Einen Tag nach seinem Sieg gegen Nicolas Kiefer hat Philipp Kohlschreiber in Monte Carlo einen Dämpfer kassiert. Der Augsburger scheiterte in drei Sätzen an Nikolai Dawydenko.

Für Philipp Kohlschreiber war das ATP-Turnier in Monte Carlo nach der dritten Runde beendet. Der 24 Jahre alte Augsburger unterlag in der dritten Runde trotz einer 2:0-Führung im zweiten Satz dem Weltranglisten-Vierten Nikolai Dawydenko am Ende deutlich 6:3, 5:7, 2:6. Kohlschreiber ist als letzter Deutscher bei der mit 2,27 Mill. Euro dotierten Veranstaltung gescheitert. Am Mittwoch hatte er sich gegen seinen Davis-Cup-Kollegen Nicolas Kiefer durchgesetzt.

"Bis zum 2:0 im zweiten Satz habe ich super gespielt", sagte der Augsburger nach dem Match: "Dann habe ich irgendwie den Faden verloren, und er ist zäh und clever und ist immer besser ins Spiel gekommen." Kohlschreiber verteidigt in der kommenden Woche seinen Titel beim ATP-Turnier in München. "Ich bin eigentlich mit meinem ersten Turnier auf Sandplatz ganz zufrieden", sagte er: "Ob ich in Rom und Hamburg spiele, weiß ich noch nicht. Drei Masters-Turniere in einem Monat auf Sand ist sehr schwer."

Kohlschreiber verliert durch die Niederlage in 2:11 Stunden wichtige Weltranglistenpunkte und gefährdet damit seinen Start bei den Olympischen Spielen in Peking. Vor einem Jahr hatte er an gleicher Stelle zum bislang einzigen Mal in seiner Karriere die Runde der letzten Acht bei einem Masters-Turnier erreicht.

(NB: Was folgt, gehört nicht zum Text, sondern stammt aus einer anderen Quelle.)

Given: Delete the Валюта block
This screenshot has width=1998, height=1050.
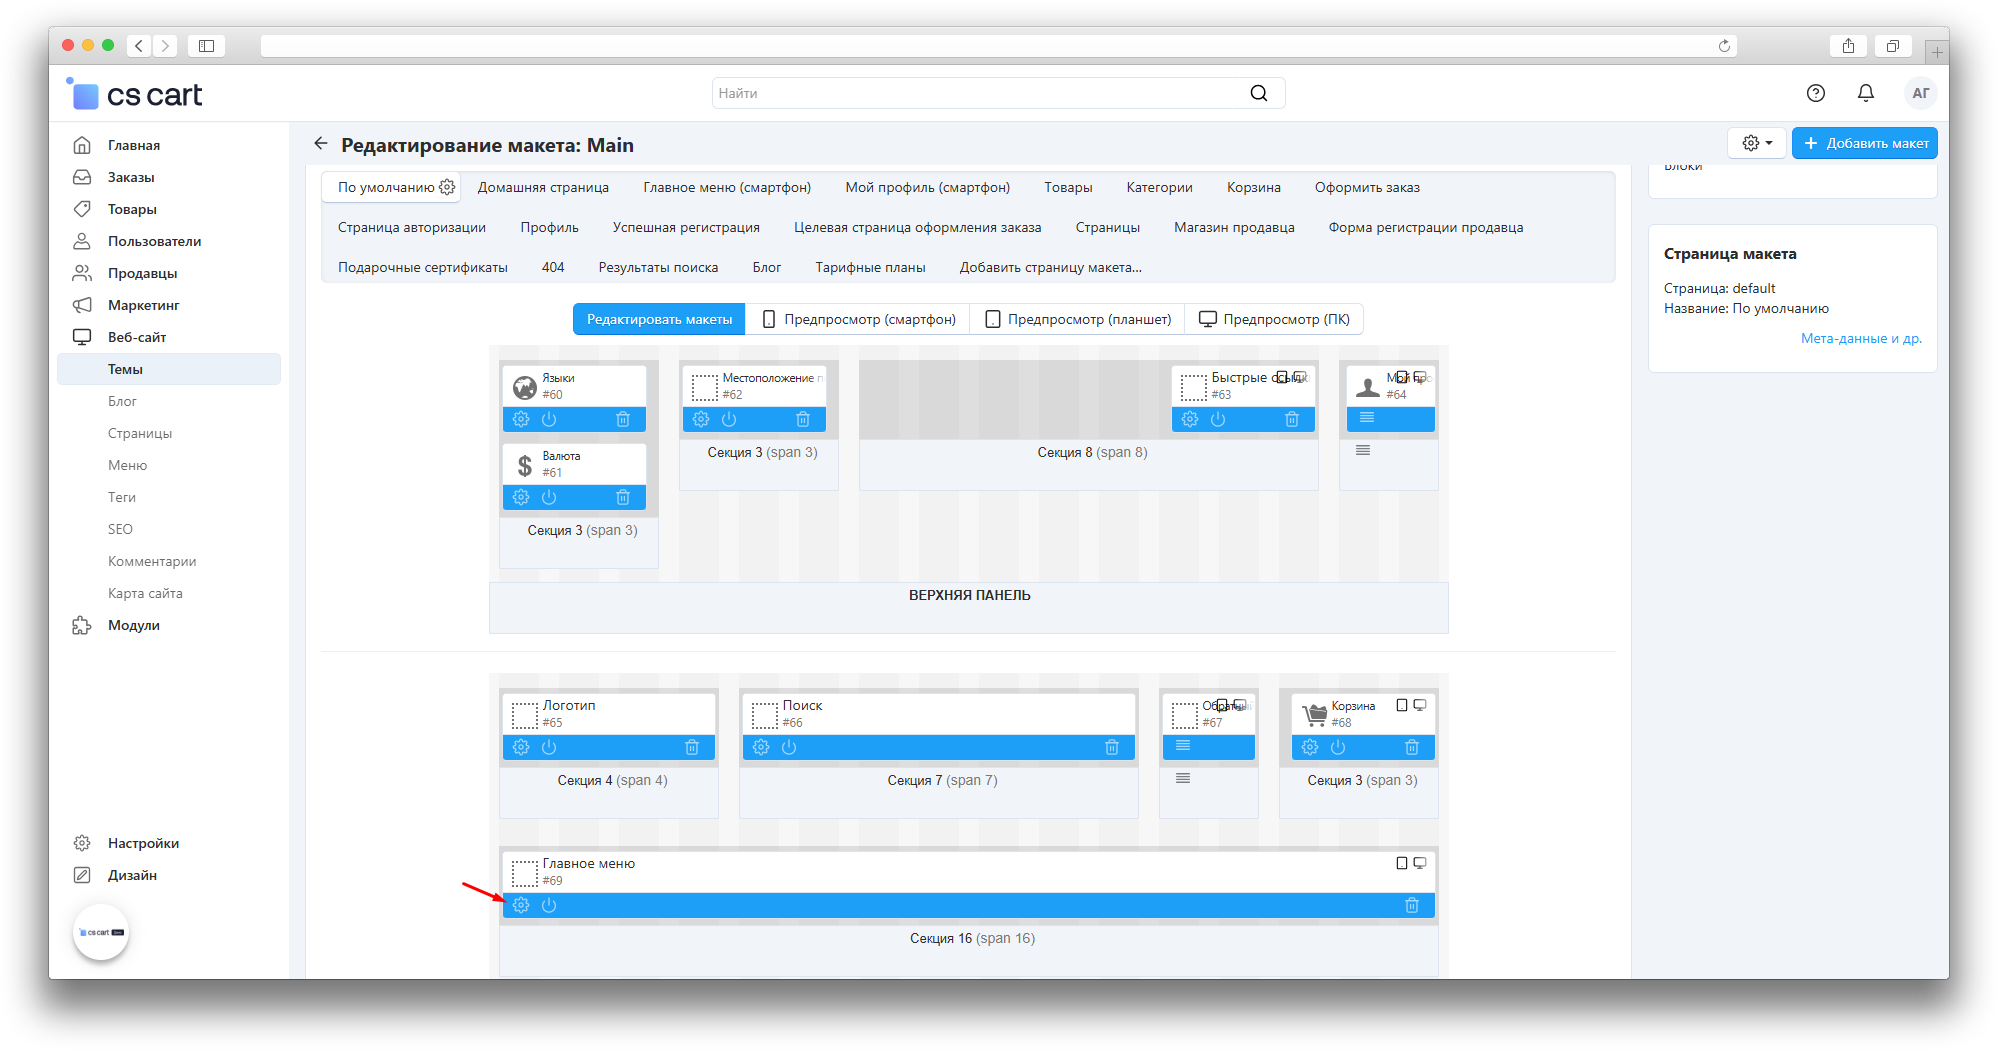Looking at the screenshot, I should [x=623, y=497].
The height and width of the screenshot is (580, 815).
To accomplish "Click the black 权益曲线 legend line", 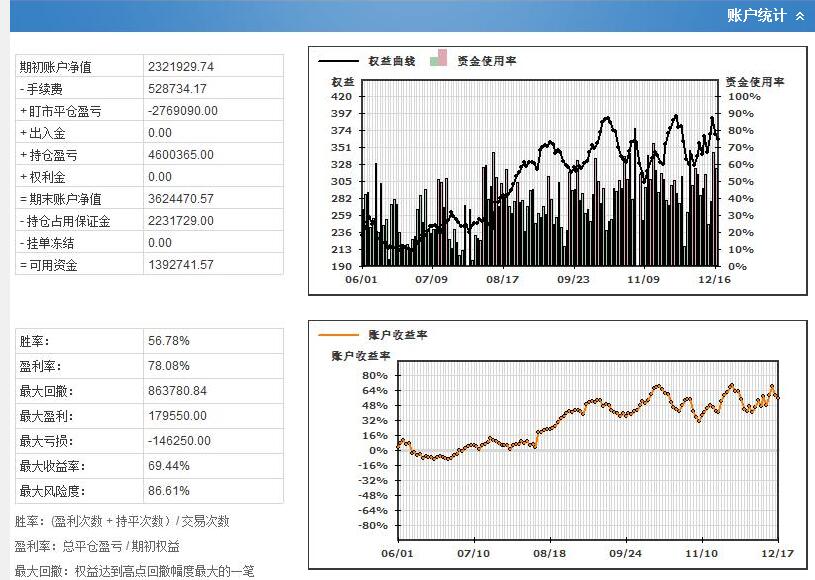I will 338,61.
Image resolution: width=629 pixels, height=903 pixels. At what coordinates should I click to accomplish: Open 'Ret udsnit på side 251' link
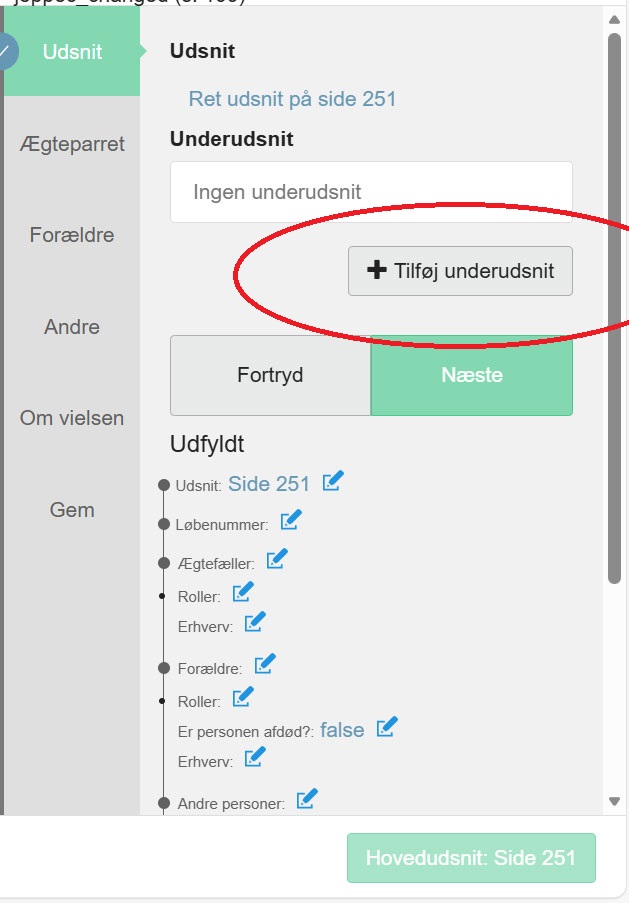[x=294, y=99]
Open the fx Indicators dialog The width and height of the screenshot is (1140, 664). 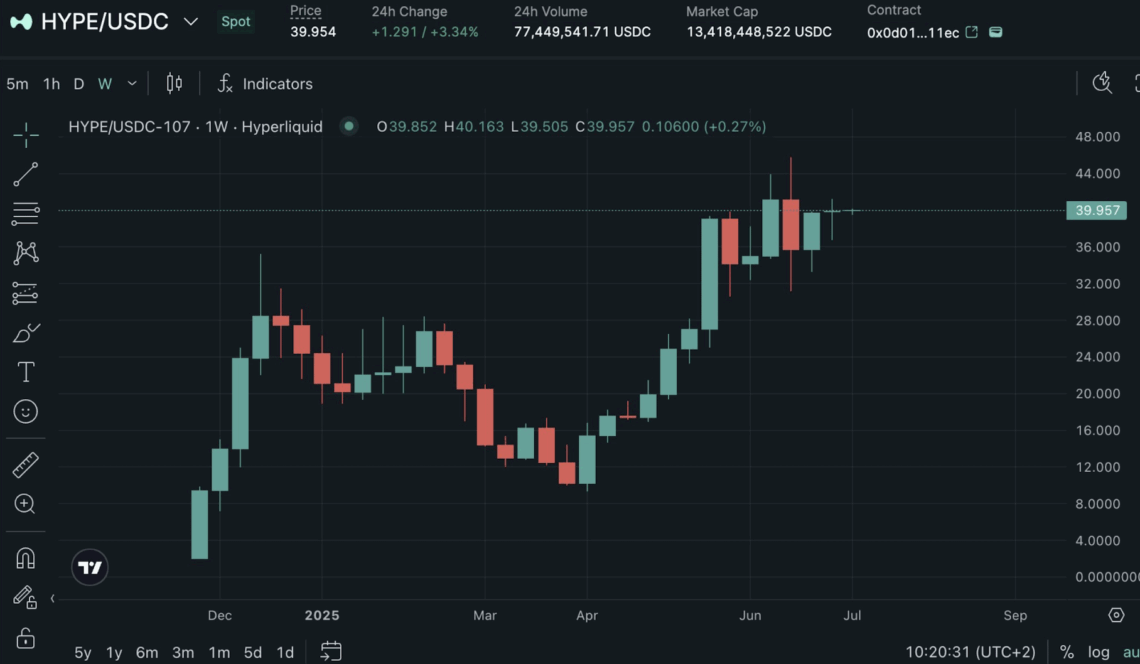click(265, 84)
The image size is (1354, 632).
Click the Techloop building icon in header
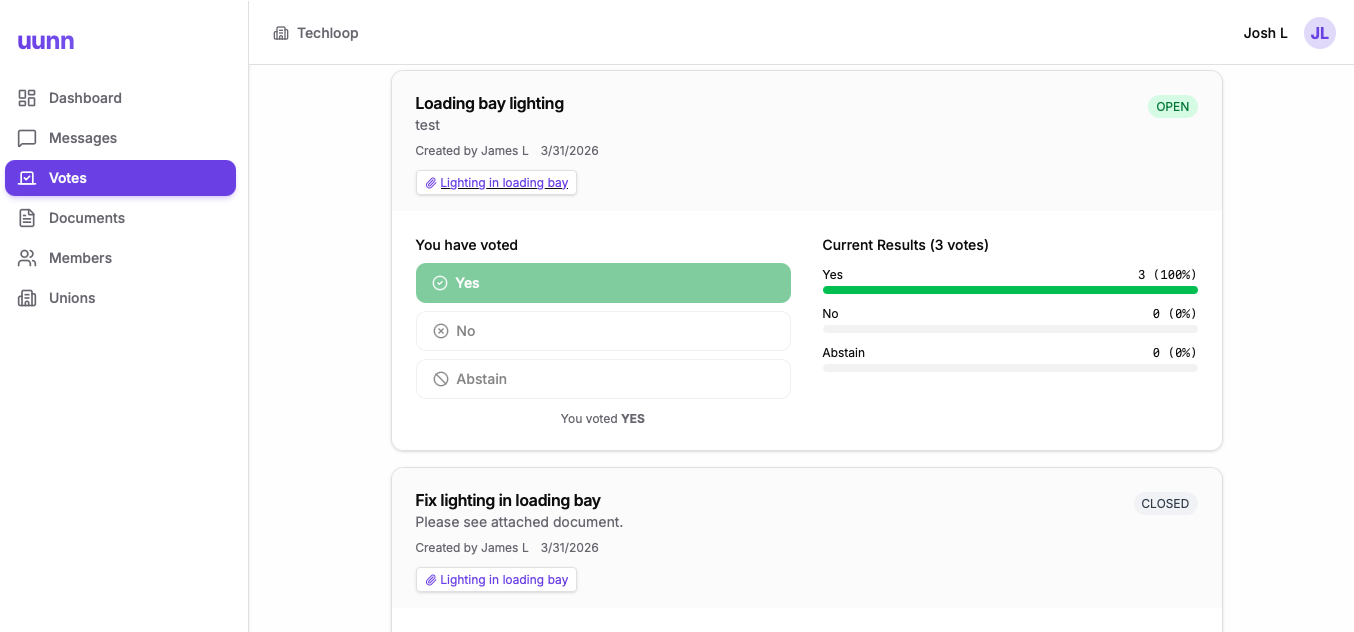[x=281, y=33]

Vor dem Turnier in Monte Carlo wurde er an Position 31 im ATP-Ranking geführt. Der Dosb fordert für den Start in Peking bis Ende April Platz 24 in einer bereinigten Rangliste.

Der derzeit beste deutsche Spieler hatte große Chancen auf einen erneuten Sieg gegen Dawydenko, den er bereits im September im Davis-Cup-Halbfinale auf Sand in Moskau schlagen konnte. Bis zum Stand von 5:5 im zweiten Satz war er der eindeutuig bessere Spieler, verlor jedoch seinen Aufschlag zum 5:6 und damit letztlich den Satz.

Anschließend fand Kohlschreiber überhaupt nicht mehr ins Spiel zurück, während Dawydenko immer sicherer wurde. Im entscheidenden Durchgang gab der Deutsche bis zum 1:5 dreimal in Folge sein Service ab. "Ich habe mich vielleicht zu sehr über ein paar Bälle geärgert", meinte Kohlschreiber: "Dawydenko hat mir noch etwas Routine und Cleverness voraus."